Ma l’interesse su Senseiver è legato proprio alle potenzialità di ricerca dei pozzi orfani. Infatti, è stato ritenuto adatto a una varietà di progetti e aree di ricerca di interesse per Los Alamos, ma in particolare sarà utile nel lavoro del laboratorio che identifica e caratterizza i pozzi orfani. Il laboratorio è a capo del Consortium Advancing Technology for Assessment of Lost Oil & Gas Wells (CATALOG), finanziato dal DoE, un programma federale incaricato – appunto – di individuare e caratterizzare i pozzi orfani non documentati e di misurare le loro emissioni di metano.

Intelligenza artificiale in campo e le prospettive “rinnovabili” aperte per il futuro

A proposito di impiego dell’AI per individuare i pozzi di petrolio abbandonati, sono diverse le ricerche svolte per cercare di arrivare ad avere un quadro quanto più preciso su cui lavorare per affrontare il problema. Gli stessi esperti del National Energy Technology Laboratory del Dipartimento dell’Energia USA stanno sfruttando modelli di machine learning e di intelligenza artificiale per creare modi utili per analizzare le informazioni provenienti da diversi flussi di dati come documenti storici, informazioni riportate da scienziati cittadini, raccolte di dati sul campo e altre fonti oscure per identificare i pozzi orfani.

Parallelamente, gli esperti di NETL stanno provando a elaborare i registri dei test di integrità dei pozzi per estrarre informazioni su come i pozzi sono stati costruiti, progettati ed eseguiti nel tempo. Utilizzando l’apprendimento supervisionato per discernere i segni e i simboli utilizzati per rappresentare i pozzi su tali mappe, è possibile elaborare immagini utili a estrapolare le potenziali posizioni dei pozzi. Il lavoro si basa sul confronto tra dati storici e i luoghi “resuscitati” con i documenti moderni per determinare se si tratta di pozzi non documentati.

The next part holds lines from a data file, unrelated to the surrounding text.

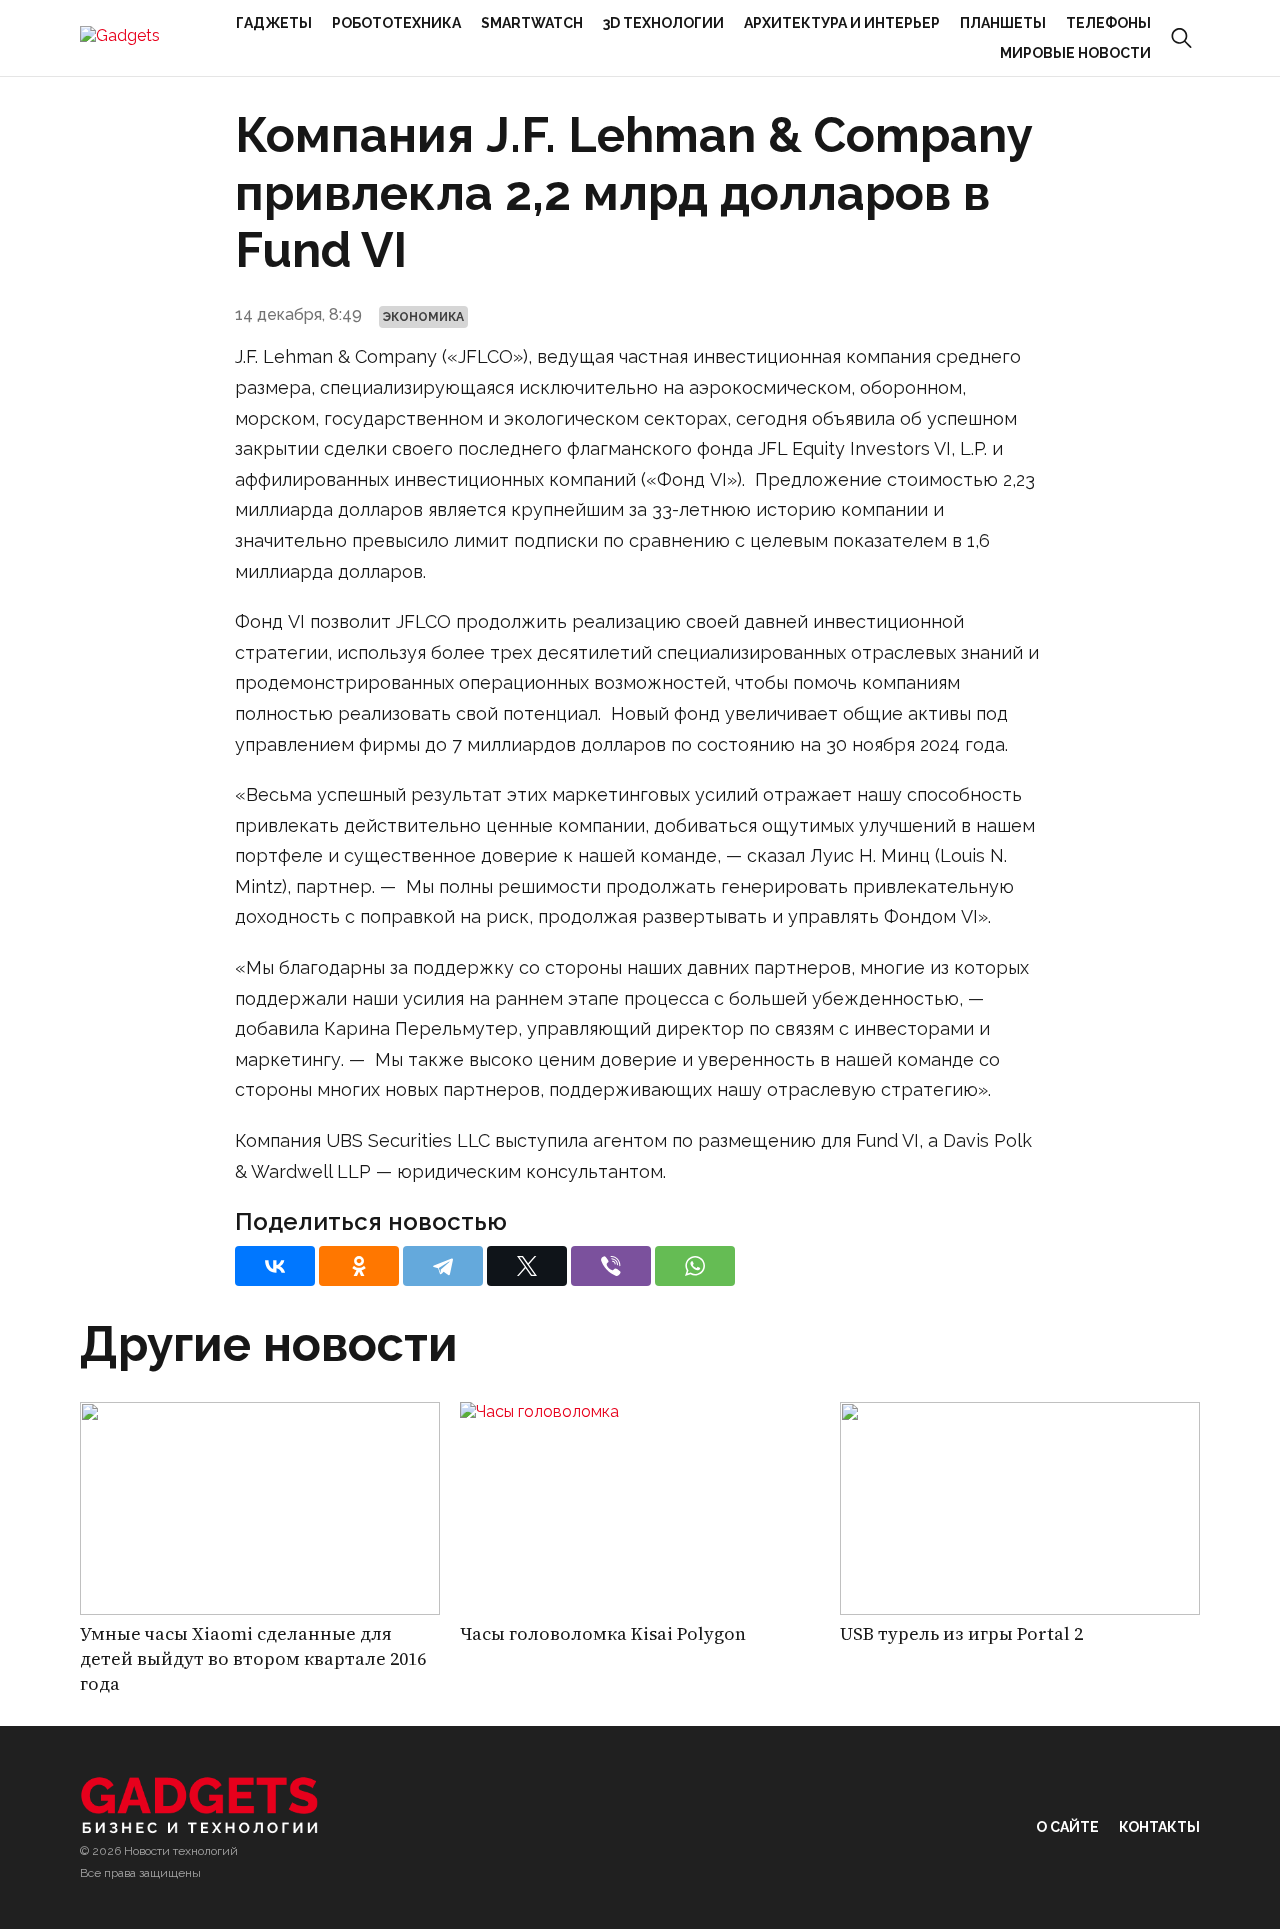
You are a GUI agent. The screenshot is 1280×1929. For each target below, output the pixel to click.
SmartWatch (532, 23)
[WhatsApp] (695, 1266)
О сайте (1067, 1827)
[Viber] (611, 1266)
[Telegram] (443, 1266)
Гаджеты (274, 23)
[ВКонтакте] (275, 1266)
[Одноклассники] (359, 1266)
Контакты (1159, 1827)
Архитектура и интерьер (842, 23)
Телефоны (1108, 23)
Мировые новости (1075, 53)
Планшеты (1003, 23)
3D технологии (663, 23)
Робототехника (396, 23)
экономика (423, 317)
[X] (527, 1266)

Anche Deloitte è attiva a questo proposito. La società di ricerca ha messo a punto una soluzione di quantificazione delle emissioni di metano basata su Google Earth Engine. Si tratta di un sistema di intelligenza artificiale geospaziale combinata con un modello di machine learning progettato per consentire alle organizzazioni di monitorare, quantificare e dare priorità alla chiusura di pozzi petroliferi.

Infine, è da citare il lavoro di ricerca presentato quest’estate dall’Università di Cambridge, basata sulla messa a punto di un popolare algoritmo di machine learning denominato random forest, per mettere a punto metodologia applicabile per identificare i pozzi con la più alta probabilità di gravi perdite di fluidi all’interno dei campi di produzione.

Una volta affrontata e risolta la situazione, si aprono prospettive interessanti per la riconversione dei terreni in cui sono presenti i pozzi. Gli stessi ricercatori della McGill University hanno segnalato che lo smantellamento di questi pozzi petroliferi può aprire opportunità per la sostenibilità ambientale anche in altri modi. Le possibilità includono, infatti, lo stoccaggio sotterraneo di anidride carbonica e idrogeno e l’avvio di sistemi di energia geotermica. Non solo: molti terreni dove compaiono questi pozzi potrebbero essere idealmente sfruttati per impianti eolici.